L’organisation caritative rejoint une liste d’associations qui se retrouvent soumises à une approbation officielle, la «prior approval», avant de recevoir ou de distribuer des fonds étrangers dans le pays.
Fondée en 1962, Caritas India est membre du réseau Caritas Internationalis, basé au Vatican. Elle est inscrite sur la liste du gouvernement aux côtés de 16 autres organisations internationales ou financées par des fonds étrangers. Selon le gouvernement, ces organisations ont violé la législation sur le financement par des fonds étrangers, un cadre strict créé en 1976 pour contrôler l’influence étrangère sur les militants de la société civile. Elles sont accusées d’avoir soutenu et financé des groupes ayant des activités politiques, et agissant «contre l’intérêt national».
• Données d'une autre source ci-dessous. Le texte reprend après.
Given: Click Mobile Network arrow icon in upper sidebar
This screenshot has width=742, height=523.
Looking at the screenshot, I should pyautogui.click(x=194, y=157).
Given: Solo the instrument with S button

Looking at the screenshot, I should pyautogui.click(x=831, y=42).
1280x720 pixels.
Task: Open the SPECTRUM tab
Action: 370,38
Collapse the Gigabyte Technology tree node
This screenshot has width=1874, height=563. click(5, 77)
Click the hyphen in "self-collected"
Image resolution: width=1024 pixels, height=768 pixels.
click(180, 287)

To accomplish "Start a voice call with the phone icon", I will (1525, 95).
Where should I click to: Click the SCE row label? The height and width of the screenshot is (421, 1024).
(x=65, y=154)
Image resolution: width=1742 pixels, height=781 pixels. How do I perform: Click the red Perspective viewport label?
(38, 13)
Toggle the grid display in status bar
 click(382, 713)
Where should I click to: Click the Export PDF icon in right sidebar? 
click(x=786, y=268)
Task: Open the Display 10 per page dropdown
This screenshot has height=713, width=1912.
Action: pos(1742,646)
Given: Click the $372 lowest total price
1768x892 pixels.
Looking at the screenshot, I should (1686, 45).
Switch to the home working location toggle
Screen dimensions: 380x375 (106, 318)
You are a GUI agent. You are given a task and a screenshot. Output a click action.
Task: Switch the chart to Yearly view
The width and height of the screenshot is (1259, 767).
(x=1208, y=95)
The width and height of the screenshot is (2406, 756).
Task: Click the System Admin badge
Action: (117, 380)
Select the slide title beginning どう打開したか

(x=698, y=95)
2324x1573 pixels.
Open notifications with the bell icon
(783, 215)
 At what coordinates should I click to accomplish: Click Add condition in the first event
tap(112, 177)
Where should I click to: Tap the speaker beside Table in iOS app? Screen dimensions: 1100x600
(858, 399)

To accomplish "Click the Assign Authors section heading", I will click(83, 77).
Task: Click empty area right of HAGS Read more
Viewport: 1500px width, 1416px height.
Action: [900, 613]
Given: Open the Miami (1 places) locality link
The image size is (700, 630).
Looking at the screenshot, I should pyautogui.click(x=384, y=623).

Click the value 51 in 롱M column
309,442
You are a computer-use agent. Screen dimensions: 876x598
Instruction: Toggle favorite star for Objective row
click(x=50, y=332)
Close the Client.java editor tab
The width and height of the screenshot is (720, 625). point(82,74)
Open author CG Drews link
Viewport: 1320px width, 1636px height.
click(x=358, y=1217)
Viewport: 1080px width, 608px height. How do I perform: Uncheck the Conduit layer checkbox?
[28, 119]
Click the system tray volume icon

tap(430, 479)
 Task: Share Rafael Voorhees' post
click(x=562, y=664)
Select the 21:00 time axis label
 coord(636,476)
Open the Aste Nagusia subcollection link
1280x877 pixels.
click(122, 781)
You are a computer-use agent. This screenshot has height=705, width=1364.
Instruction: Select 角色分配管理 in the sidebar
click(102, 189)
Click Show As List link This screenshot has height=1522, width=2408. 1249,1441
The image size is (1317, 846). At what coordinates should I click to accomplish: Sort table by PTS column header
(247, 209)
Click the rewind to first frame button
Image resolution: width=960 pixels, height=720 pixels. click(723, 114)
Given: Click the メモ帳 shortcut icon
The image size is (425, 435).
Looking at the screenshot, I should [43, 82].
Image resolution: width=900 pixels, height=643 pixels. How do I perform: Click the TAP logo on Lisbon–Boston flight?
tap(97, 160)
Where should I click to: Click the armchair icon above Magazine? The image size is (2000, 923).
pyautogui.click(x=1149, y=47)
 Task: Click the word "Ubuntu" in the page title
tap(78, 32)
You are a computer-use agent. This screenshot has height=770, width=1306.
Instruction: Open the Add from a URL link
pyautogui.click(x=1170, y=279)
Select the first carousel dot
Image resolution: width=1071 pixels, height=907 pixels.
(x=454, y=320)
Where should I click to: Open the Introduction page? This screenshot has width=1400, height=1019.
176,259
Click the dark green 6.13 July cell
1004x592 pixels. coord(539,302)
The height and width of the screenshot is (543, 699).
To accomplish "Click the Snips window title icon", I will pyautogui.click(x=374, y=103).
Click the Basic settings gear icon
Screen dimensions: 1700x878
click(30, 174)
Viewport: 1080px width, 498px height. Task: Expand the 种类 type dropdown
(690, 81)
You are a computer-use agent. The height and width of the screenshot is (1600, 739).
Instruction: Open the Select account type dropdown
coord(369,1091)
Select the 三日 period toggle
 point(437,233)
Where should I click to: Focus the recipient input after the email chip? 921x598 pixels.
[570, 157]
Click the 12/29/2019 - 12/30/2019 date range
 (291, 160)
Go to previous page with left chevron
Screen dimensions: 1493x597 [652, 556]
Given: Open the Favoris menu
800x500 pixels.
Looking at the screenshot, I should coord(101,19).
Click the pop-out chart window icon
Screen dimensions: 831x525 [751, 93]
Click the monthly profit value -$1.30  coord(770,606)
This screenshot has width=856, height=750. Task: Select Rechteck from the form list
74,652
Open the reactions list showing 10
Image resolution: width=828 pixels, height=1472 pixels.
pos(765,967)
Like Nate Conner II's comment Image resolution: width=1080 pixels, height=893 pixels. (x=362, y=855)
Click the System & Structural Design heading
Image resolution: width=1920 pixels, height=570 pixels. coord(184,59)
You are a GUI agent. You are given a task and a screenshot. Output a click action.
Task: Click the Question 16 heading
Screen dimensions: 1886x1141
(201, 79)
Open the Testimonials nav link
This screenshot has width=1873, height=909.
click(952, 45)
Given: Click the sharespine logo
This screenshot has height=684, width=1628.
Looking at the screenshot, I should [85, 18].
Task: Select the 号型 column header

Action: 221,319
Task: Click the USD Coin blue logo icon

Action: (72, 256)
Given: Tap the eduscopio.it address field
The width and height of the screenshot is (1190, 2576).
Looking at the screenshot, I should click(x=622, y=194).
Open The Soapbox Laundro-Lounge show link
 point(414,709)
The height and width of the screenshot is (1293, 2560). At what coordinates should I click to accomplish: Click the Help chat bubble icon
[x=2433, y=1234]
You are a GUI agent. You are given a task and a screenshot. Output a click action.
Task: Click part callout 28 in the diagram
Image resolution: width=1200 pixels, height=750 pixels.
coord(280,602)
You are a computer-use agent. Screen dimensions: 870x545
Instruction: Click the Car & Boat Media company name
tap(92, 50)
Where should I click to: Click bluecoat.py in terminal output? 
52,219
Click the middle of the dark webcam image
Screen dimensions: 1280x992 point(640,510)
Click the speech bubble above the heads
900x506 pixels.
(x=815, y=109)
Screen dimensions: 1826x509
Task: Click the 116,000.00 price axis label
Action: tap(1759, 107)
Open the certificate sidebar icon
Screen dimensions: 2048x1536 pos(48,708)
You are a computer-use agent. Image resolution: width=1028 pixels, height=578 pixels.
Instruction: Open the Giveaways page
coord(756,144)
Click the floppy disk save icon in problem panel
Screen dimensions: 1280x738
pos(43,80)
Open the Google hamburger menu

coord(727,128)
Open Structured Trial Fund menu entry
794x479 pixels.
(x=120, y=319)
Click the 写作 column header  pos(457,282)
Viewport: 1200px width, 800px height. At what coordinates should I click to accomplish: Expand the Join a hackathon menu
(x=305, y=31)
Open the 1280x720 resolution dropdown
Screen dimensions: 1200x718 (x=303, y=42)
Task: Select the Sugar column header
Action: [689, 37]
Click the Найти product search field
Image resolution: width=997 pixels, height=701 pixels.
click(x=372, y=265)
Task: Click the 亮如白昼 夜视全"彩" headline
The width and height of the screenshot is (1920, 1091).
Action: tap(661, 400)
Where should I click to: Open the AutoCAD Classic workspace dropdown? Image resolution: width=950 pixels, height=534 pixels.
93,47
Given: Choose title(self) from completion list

Ce contrôle sur le financement étranger est la nouvelle étape d’un vaste mouvement de surveillance des ONG opéré par le gouvernement de Narendra Modi, élu en mai 2014, affirme «La Croix». Issu du parti nationaliste hindou Bharatiya Janata Party (BJP), le nouveau pouvoir regarde avec suspicion les ONG étrangères, ou indiennes financées par des fonds extérieurs. Ce financement étant conditionné à une neutralité politique, plus de 9’000 organisations se sont vu geler leurs comptes ces derniers mois, au motif de militantisme. Une note datée du 3 juin 2014 des services de renseignements indiens donne le cadre conceptuel des dirigeants politiques actuels, indique Eglises d’Asie (EdA), l’agence d’information des Missions Etrangères de Paris. Intitulé «Les efforts concertés de certaines ONG financées par des fonds étrangers pour mettre à bas les efforts de développement de l’Inde», le document a rapidement fuitée dans la presse indienne et on peut y lire un réquisitoire sévère contre Greenpeace, Survival ou bien encore Amnesty International dans leur combat contre la mise en service d’une centrale nucléaire de fabrication russe, de certaines mines de charbon qui allaient entraîner une importante déforestation ou de divers projets industriels. «Leur militantisme met en péril la sécurité économique intérieure» et coûte «entre 2 et 3% de croissance à l’économie indienne chaque année», affirmait alors l’Intelligence Bureau – sans donner les détails de ce calcul.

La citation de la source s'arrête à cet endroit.